« Les plus beaux yeux du cinéma », ceux de Michèle
Morgan, viennent de se fermer à jamais.
La grande actrice s’est éteinte à 96 ans et nous laisse le
souvenir d’une femme d’une rare élégance, incarnant à jamais l’amour romantique
du cinéma français des années 30.
Née un 29 février d’une année bissextiles (1920), elle grandit à
Dieppe avec l’espièglerie d’un garçon manqué.
A quinze ans elle gagne un concours de photogénie et se fait
remarquer par un certain Yvan Noé (prononcer Ivanhoé), metteur en scène de son
Etat. Il l’envoie prendre des leçons au Cours Simon tout en la faisant tourner
dans Mes tantes et moi.
Elle prend alors un nom de scène : Morgan, en lien avec la
fameuse banque. Ainsi, Simon Rousselle devient-elle Michèle Morgan.
Ses débuts avec Noé n’ont rien du déluge. Car cet incroyable
regard attire Marc Allégret. Il la fait tourner dans « Gribouille » auprès du grand Raimu puis réitère avec
Orage. Dans ce film elle côtoie Charles Boyer, star de l’époque.
Elle n’a que dix-sept ans mais déjà Marcel Carné ne tarit pas d’éloges
sur cette star en devenir. Il téléphone à Gabin : « J’ai bu une môme
très bien dans un film avec Raimu, Gribouille. Ça pourrait être ce qu’on
cherche »

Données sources
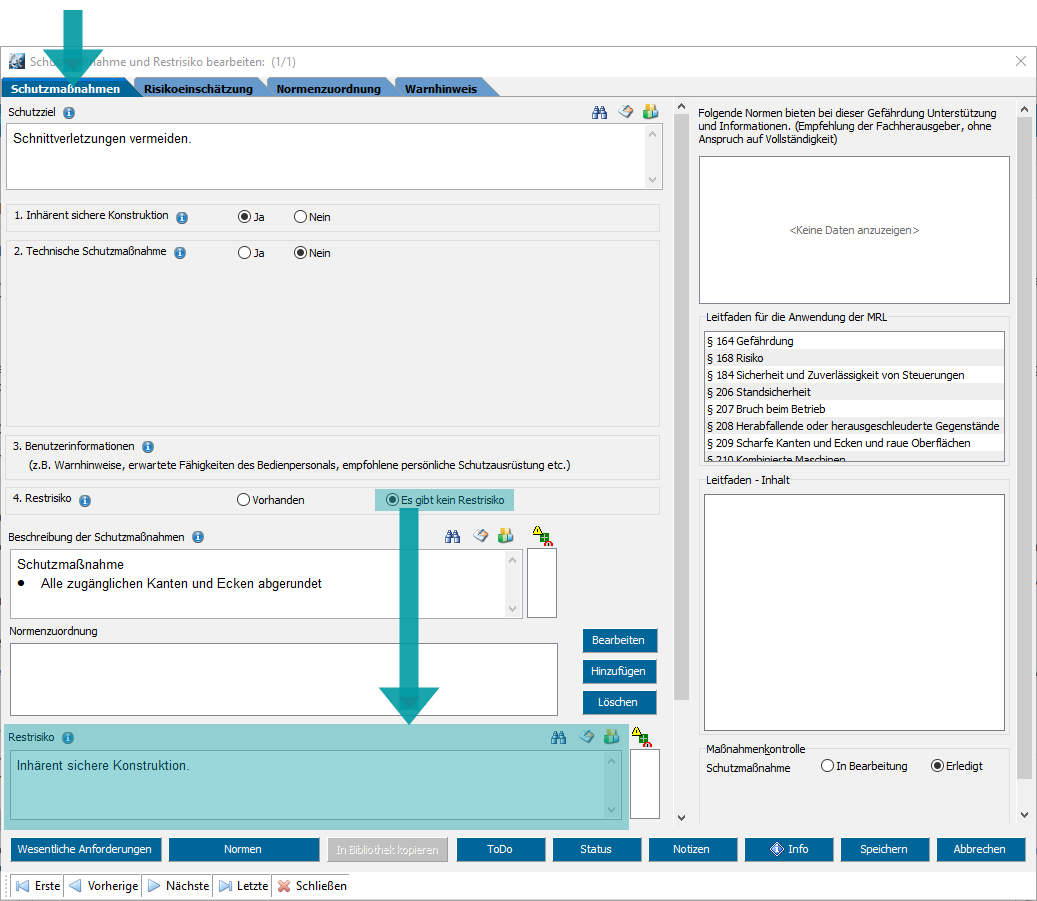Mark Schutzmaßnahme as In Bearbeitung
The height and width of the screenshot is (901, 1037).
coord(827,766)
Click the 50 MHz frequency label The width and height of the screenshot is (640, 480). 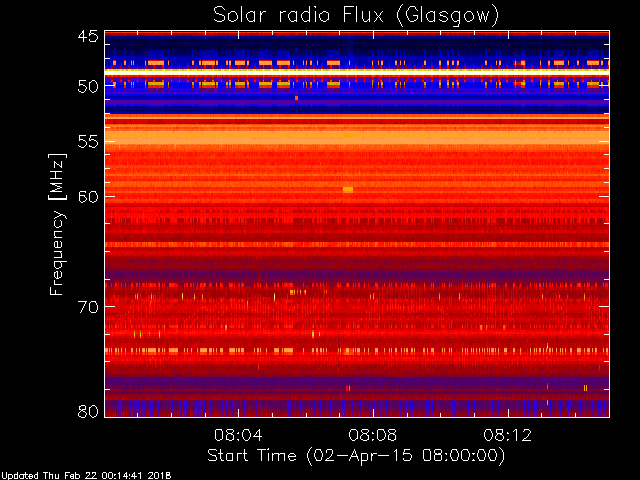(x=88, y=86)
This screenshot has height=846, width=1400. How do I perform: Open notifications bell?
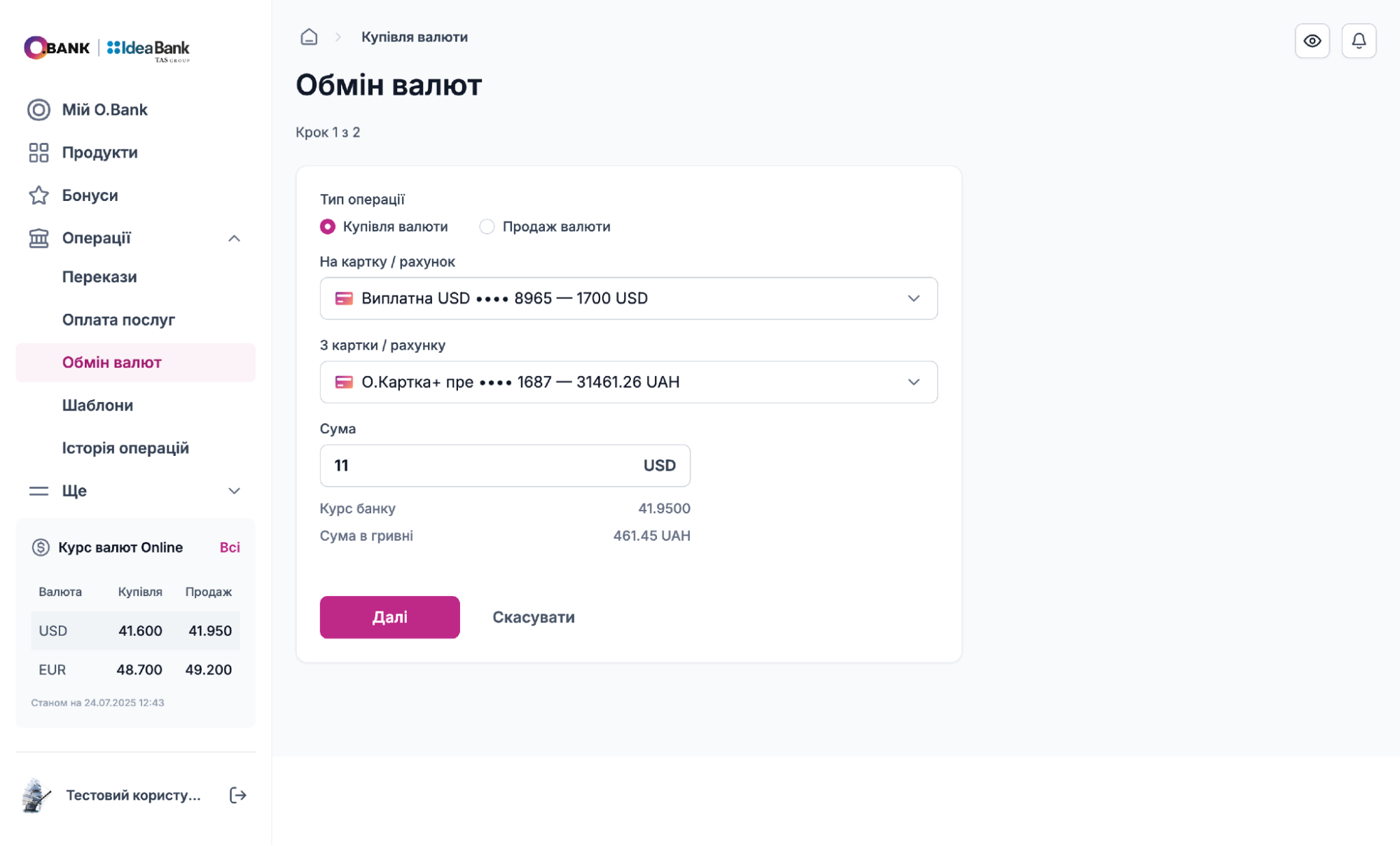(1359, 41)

◆ **CONSIGNES**:
- a) Restituez tel quel le passage du texte sur Michèle Morgan qui va de « Née un 29 février » à « star de l’époque. », ces deux bornes comprises.
- b) Prolongez le texte sur Michèle Morgan à partir de l'endroit où il s'arrête.

◆ **VOS RÉPONSES RÉDIGÉES**:
- a)
Née un 29 février d’une année bissextiles (1920), elle grandit à
Dieppe avec l’espièglerie d’un garçon manqué.
A quinze ans elle gagne un concours de photogénie et se fait
remarquer par un certain Yvan Noé (prononcer Ivanhoé), metteur en scène de son
Etat. Il l’envoie prendre des leçons au Cours Simon tout en la faisant tourner
dans Mes tantes et moi.
Elle prend alors un nom de scène : Morgan, en lien avec la
fameuse banque. Ainsi, Simon Rousselle devient-elle Michèle Morgan.
Ses débuts avec Noé n’ont rien du déluge. Car cet incroyable
regard attire Marc Allégret. Il la fait tourner dans « Gribouille » auprès du grand Raimu puis réitère avec
Orage. Dans ce film elle côtoie Charles Boyer, star de l’époque.

- b)
Ainsi naîtra « quai
des brumes » en 1936, en plein Front Populaire. Ainsi naîtra le couple
mythique Gabin-Morgan et le fameux « t’as d’beaux yeux tu sais ». Le
film reste un chef d’œuvre, dans son esthétique et son dialogue signé Prévert.
Le couple se retrouvera dans Le
récif de corail et puis Remorques.
Mais la guerre et l’occupation séparent ceux qui s’aiment, tout
doucement, sans faire de bruit…
Michèle arrive à Hollywood. La grande machine cinématographique ne sait pas sublimer la beauté de l’artiste et
sous-estime son talent. Les rôles médiocres se succèdent.
Le seul point positif de l’escapade américaine est l’arrivée de
Bill Marshall, un acteur qu’elle épousera en 1942 et qui lui donnera son unique
enfant, Mike, né en 1944.
Mais la jalousie de l’homme, l’étouffante ingérence de la
belle-famille, écourteront, en pathétiques scènes de ménage, l’hymen qu’elle
imaginait pérenne.
Michèle revient en France. Jean Delannoy l’accueille et la fait
tourner dans La Symphonie Pastorale
(d’après le livre d’André Gide). Elle incarne l’aveugle avec une acuité
stupéfiante. Elle obtient le prix d’interprétation au festival de Cannes en
1946.
À Rome, elle tourne Fabiola
d’Alessandro Blasetti. Elle a pour partenaire Henri Vidal et tombe
passionnément amoureuse de cet homme. Tous deux se marient en secret, en 1950.
Cette fois-ci ce n’est pas la jalousie mais la drogue qui a raison de cette
union. Après diverses cures de désintoxication, Vidal meurt en 1959.
Dans le miroir à deux
faces, la belle aux yeux d’océan joue une femme laide que la chirurgie esthétique
transforme en beauté. Le mari jaloux est incarné par Bourvil et le chirurgien
est Gérard Oury. Gérard, elle le connaît déjà un peu. Ils se sont croisés au
cours Simon. Ils ont déjà joué ensemble dans La Belle que voilà de Jean-Paul Le Chanois. Mais là, quelque chose
se passe.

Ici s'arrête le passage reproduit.